FIN7 has been active since at least 2013. Although the group is known for targeting retailers, restaurants, the hospitality and gaming industry, FIN7 has also attacked casinos, banking infrastructure and ATMs. Some of their victims include Chipotle, Arby's, Red Robin, Sonic and Jason's Deli among others. Check Point has also been linked to breaches of Trump Hotels, Saks Fifth Avenue, Whole Foods and Lord & Taylor.

“Throughout 2017, FIN7 was observed creating novel obfuscation methods, and in some cases modifying the methods on a daily basis while launching attacks targeting multiple victims,” FireEye wrote in a technical analysis of the group posted Wednesday. “The threat group regularly tested malicious .Doc, .DocX, and RTF phishing documents against public repositories to check static detection engine coverage.”

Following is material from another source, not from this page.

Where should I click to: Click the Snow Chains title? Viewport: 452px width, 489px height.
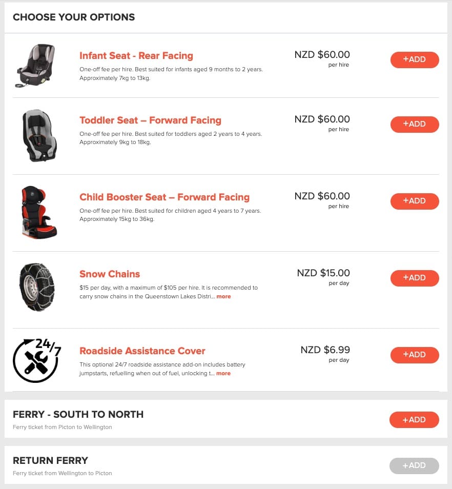(x=110, y=274)
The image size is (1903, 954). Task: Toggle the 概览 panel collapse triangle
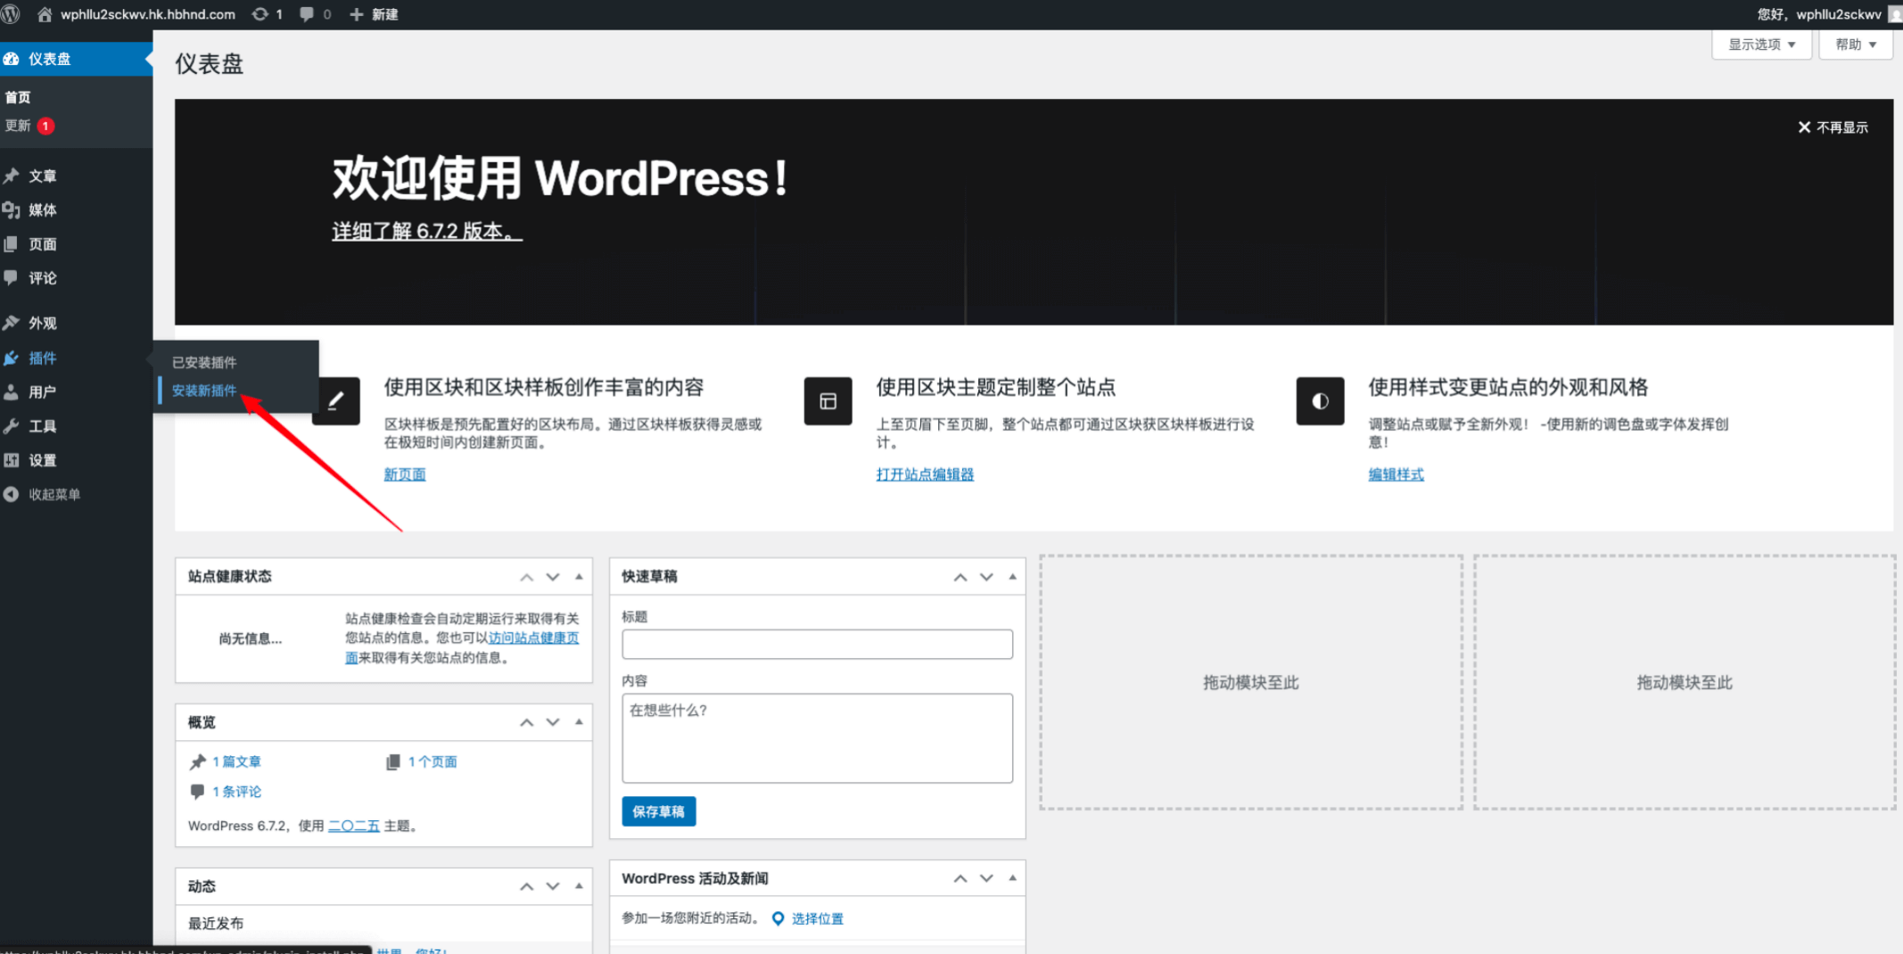(579, 722)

Fake cybersecurity company

According to the indictment, FIN7 also "used a front company, Combi Security, purportedly headquartered in Russia and Israel, to provide a guise of legitimacy and to recruit hackers to join the criminal enterprise. Combi Security’s website indicated that it provided a number of security services such as penetration testing. Ironically, the sham company’s website listed multiple U.S. victims among its purported clients.”

One of the suspects, Fedorov, has been detailed in Poland and is awaiting extradition to the US. The suspect was allegedly ahigh-level hacker and manager who supervised other hackers who were tasked with infiltrating victims' computer systems.

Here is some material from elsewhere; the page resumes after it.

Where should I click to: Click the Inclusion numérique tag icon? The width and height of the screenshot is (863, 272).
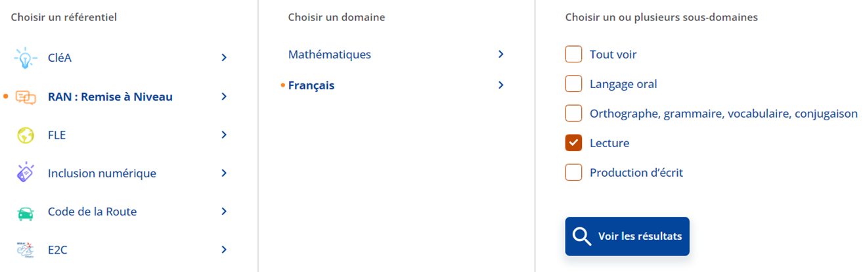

Hladyr was arrested in Dresden, Germany and was extradited to the US. He is currently detained in Seattle pending trial. Hladyr allegedly served as the group's systems administrator who maintained the organization's servers and communication channels, delegated tasks and provided instructions to other team members.

Kopakov was arrested in Lepe, Spain where he is currently detained pending the US government's request for extradition. He was also an alleged supervisor of a group of hackers. Europol announced his arrest back in March.

Each of the FIN7 conspirators have been charged with 26 felony counts including conspiracy, wire fraud, computer hacking, access device fraud and aggravated identity theft.

“The naming of these FIN7 leaders marks a major step towards dismantling this sophisticated criminal enterprise,” Special Agent in Charge Jayy Tabb of the FBI Seattle Field Office said in a statement. “As the lead federal agency for cyber-attack investigations, the FBI will continue to work with its law enforcement partners worldwide to pursue the members of this devious group, and hold them accountable for stealing from American businesses and individuals.”

Possible split

It is not immediately clear how many compromise FIN7. However, the indictment claims "dozens of members with diverse skillsets" form the sophisticated group whose hacking skills, organizational structure and a constantly growing arsenal of cyberweappons.

According to FireEye, the group may have split with a portion of the group's malicious actors likely continuing their cybercriminal activities despite the arrests by law enforcement.

"Although we expect activity to continue, it is extremely common for threat actors to either modify their TTPs or temporarily halt operations following significant developments such as arrests of high-level members and/or public disclosure of TTPs that they employ," FireEye researchers wrote.

"Depending on the organizational and communication structure of the group, it is also plausible that multiple subgroups could form and carry out independent operations in the future. Recent campaigns, as well as those using tactics that were atypical for historical FIN7 campaigns, such as the SEC campaigns with widespread targeting, may be representative of semi-autonomous groups pre-existing within, or cooperating with, the FIN7 criminal organization."

US attorney Annette Hayes said federal authorities are "under no illusion that we have taken this group down altogether."

“This investigation continues,” Hayes said at a press conference announcing the indictments. “These hackers think they can hide behind keyboards in faraway places, and that they can escape the long arm of United States law. I’m here to tell you, and I think this announcement makes clear, that they cannot do that.”